DOCUMENT EXTRACT:
Murder case dropped in Dutch woman’s late abortion
Thu, Dec 4, 2008 (7:15 a.m.)
Prosecutors said Thursday they have dropped their murder investigation and will not press charges against a Dutch woman who had a late-term abortion in Spain.
The case sparked debate last year because it was the first in the Netherlands in which a woman faced a possible murder charge for an abortion.
The public prosecutor's office in the central city of Den Bosch said in a statement that the case has been closed because the woman suffers from psychological problems and is considered unlikely to repeat the offense.
It says the investigation found evidence to charge her with complicity in the murder of her unborn child. The child was aborted around the 28th week of her pregnancy. Dutch law allows abortion up to the 24th week and makes it possible to prosecute a Dutch national for a crime committed overseas.
"Under normal circumstances, prosecution would be likely," the statement said.
However, it added that the 25-year-old woman's mental state "very likely influenced her decision to terminate the pregnancy."
Prosecutors said they were unable to establish the unmarried woman's motive for having the late abortion.
"From the start of the investigation the possibility that the suspect was pressured or forced to end the pregnancy was taken into account," the statement said. "However, the investigation found no evidence this was the case."
The woman's identity has not been released. Her lawyer, Gerard Spong, was not immediately available for comment.
Prosecutors began their investigation in November 2007 after the woman's boyfriend reported her to police, saying he wanted to find out how her pregnancy ended.
The woman initially went to a Dutch clinic last year but was turned away because the pregnancy was too advanced for a legal abortion in the Netherlands. However, a staff member gave her a card from the Ginemedex clinic in Barcelona, prosecutors say.
Spanish law allows abortion in the first 12 weeks in case of rape, 22 weeks if fetal malformation exists and at any time if a woman's physical or mental health is deemed to be in danger by a qualified psychiatrist.
It is not known whether the woman consulted a psychiatrist in Spain.

(Collected data entries)
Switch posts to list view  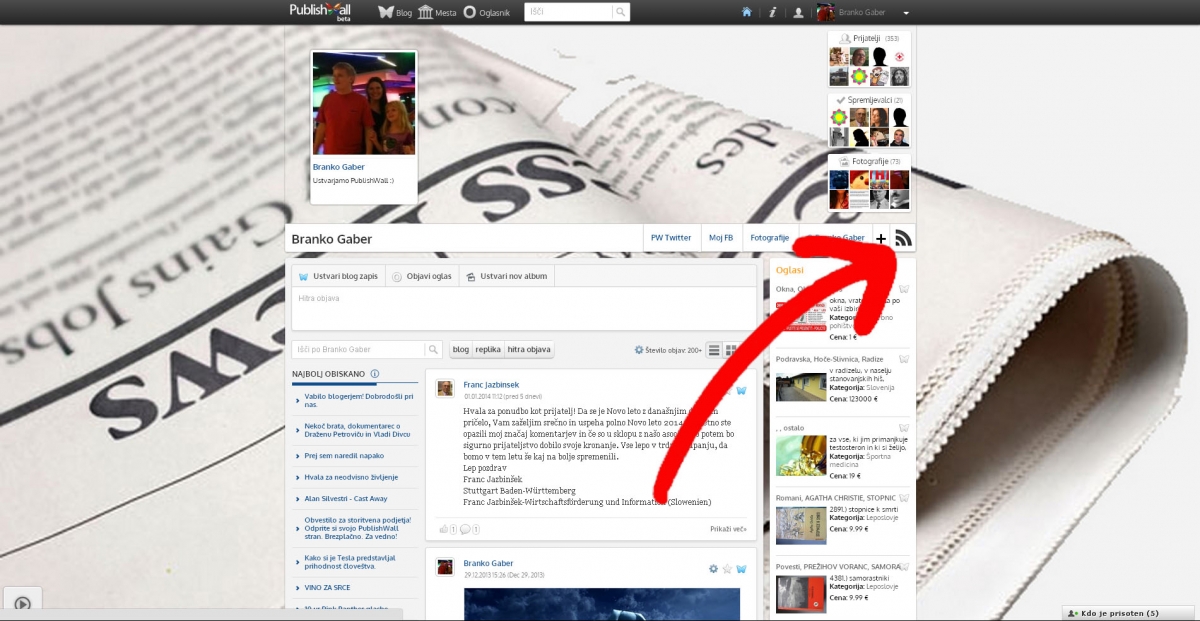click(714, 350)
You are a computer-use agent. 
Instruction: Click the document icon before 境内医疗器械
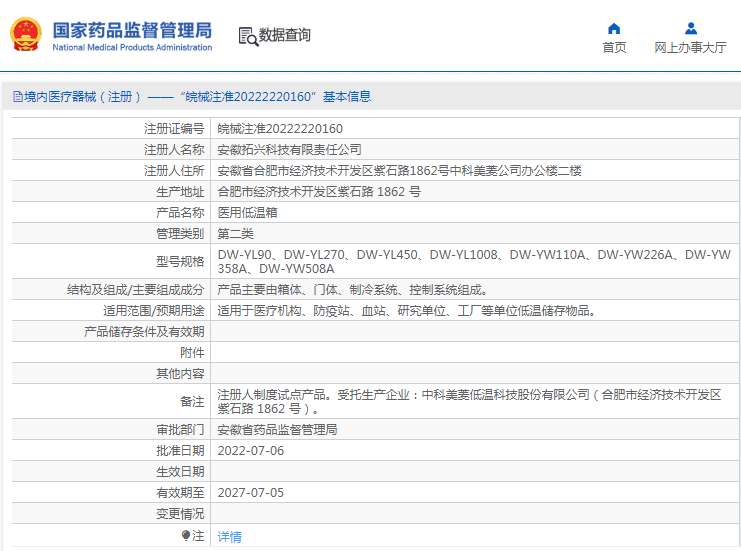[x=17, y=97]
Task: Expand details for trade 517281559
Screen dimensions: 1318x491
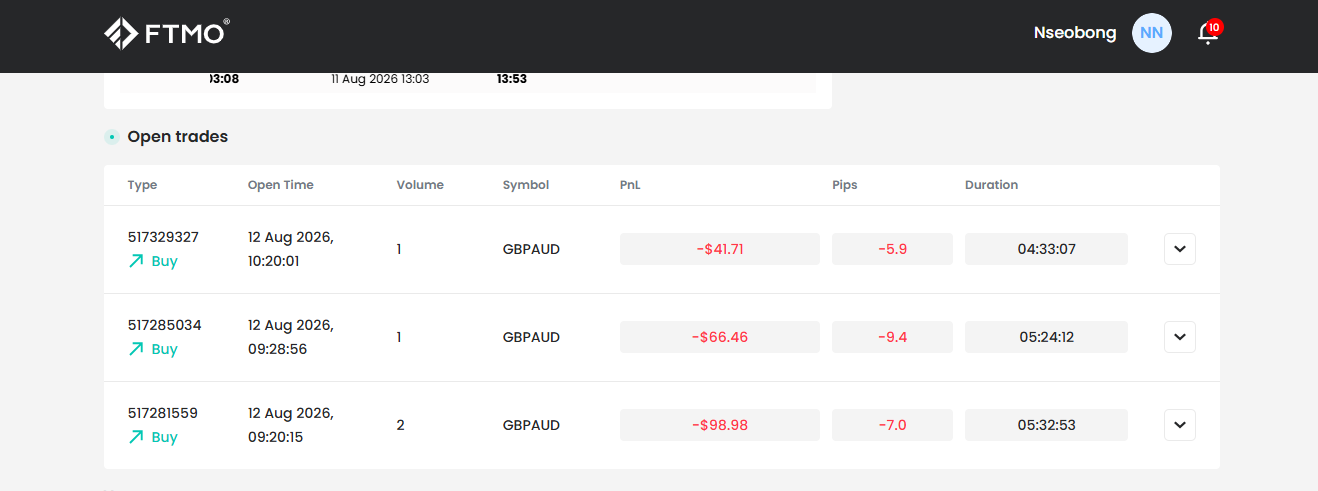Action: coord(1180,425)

* * *

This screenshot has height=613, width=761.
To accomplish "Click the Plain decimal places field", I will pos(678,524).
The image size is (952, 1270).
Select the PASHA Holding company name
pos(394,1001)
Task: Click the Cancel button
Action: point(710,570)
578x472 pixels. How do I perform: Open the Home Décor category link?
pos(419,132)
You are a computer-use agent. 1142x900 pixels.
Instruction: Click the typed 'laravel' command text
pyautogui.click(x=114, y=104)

* * *

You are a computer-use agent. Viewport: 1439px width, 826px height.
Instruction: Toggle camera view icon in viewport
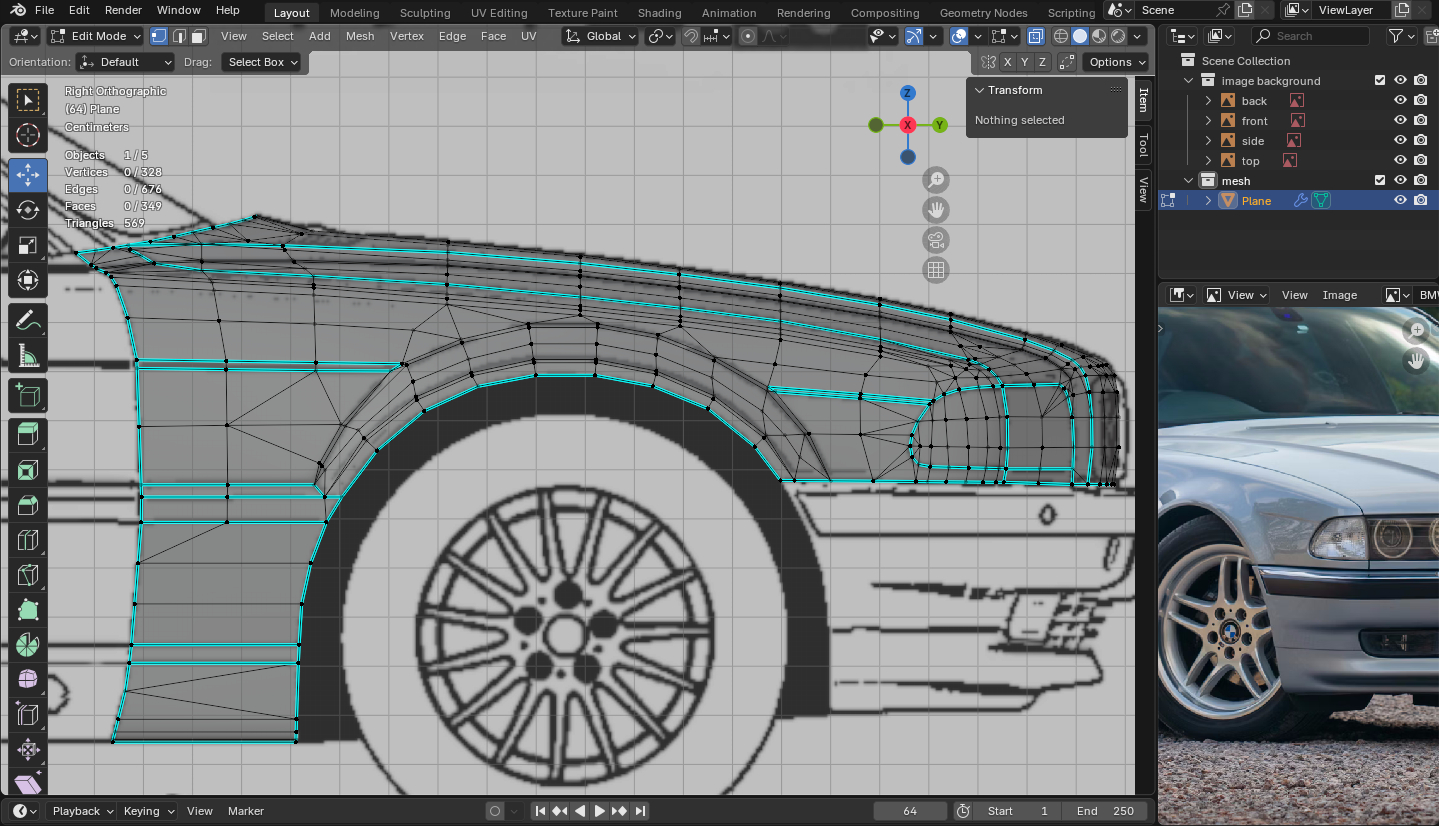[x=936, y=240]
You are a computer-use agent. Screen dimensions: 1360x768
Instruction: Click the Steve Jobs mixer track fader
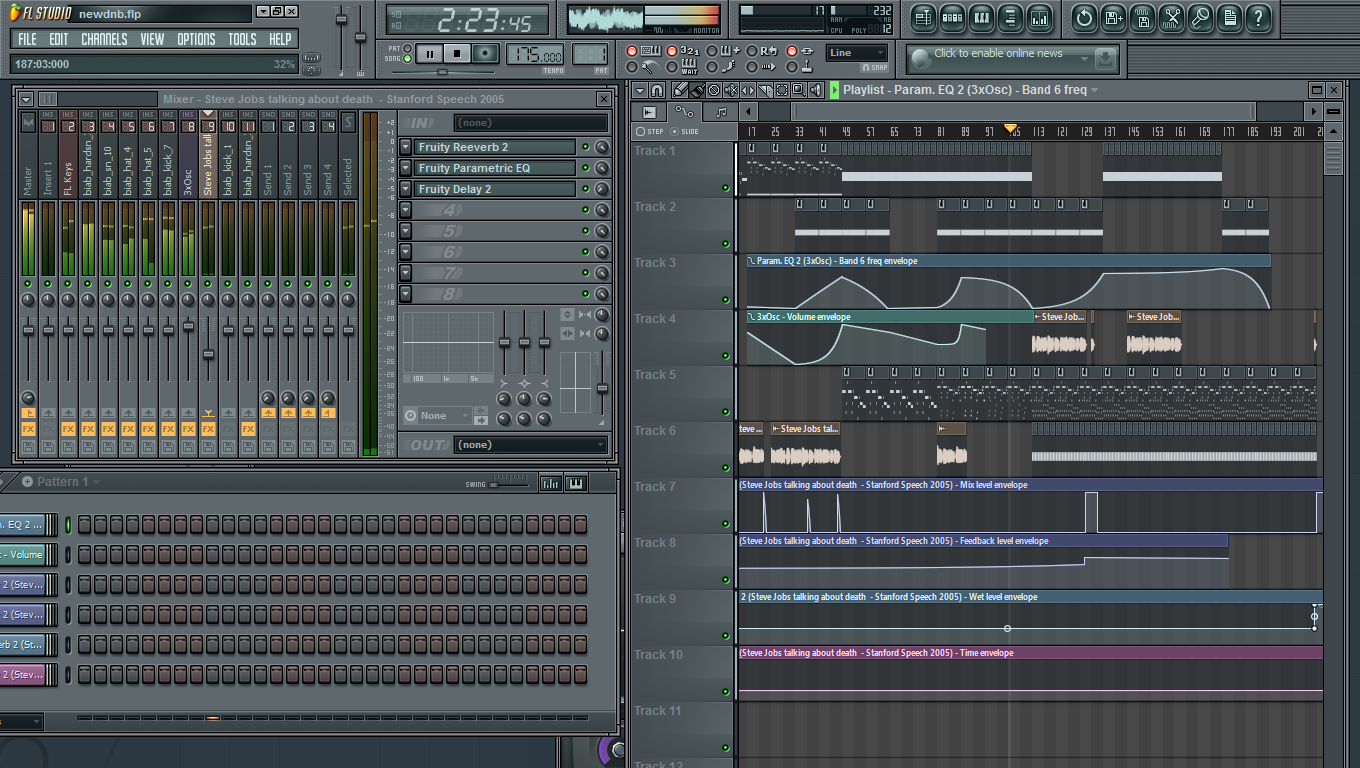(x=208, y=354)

PROBLEMS TO WORK ON:
1. According to the news report on the dropped murder case, why did prosecutors close the case against the woman? Answer in one to three sentences.
2. From the news report on the dropped murder case, extract the passage from "It says the" up to and including "the late abortion.".
3. Answer these questions using the news report on the dropped murder case:
(a) Around which week of the pregnancy was the child aborted?
(b) In what month and year did prosecutors begin their investigation?
(c) What is the name of the Barcelona clinic on the card the woman was given?
None of the data is needed here.

RESULTS BY TASK:
1. The public prosecutor's office in Den Bosch closed the case because the woman suffers from psychological problems. She is also considered unlikely to repeat the offense.

2.
It says the investigation found evidence to charge her with complicity in the murder of her unborn child. The child was aborted around the 28th week of her pregnancy. Dutch law allows abortion up to the 24th week and makes it possible to prosecute a Dutch national for a crime committed overseas.
"Under normal circumstances, prosecution would be likely," the statement said.
However, it added that the 25-year-old woman's mental state "very likely influenced her decision to terminate the pregnancy."
Prosecutors said they were unable to establish the unmarried woman's motive for having the late abortion.

3.
(a) Around the 28th week.
(b) November 2007.
(c) The Ginemedex clinic.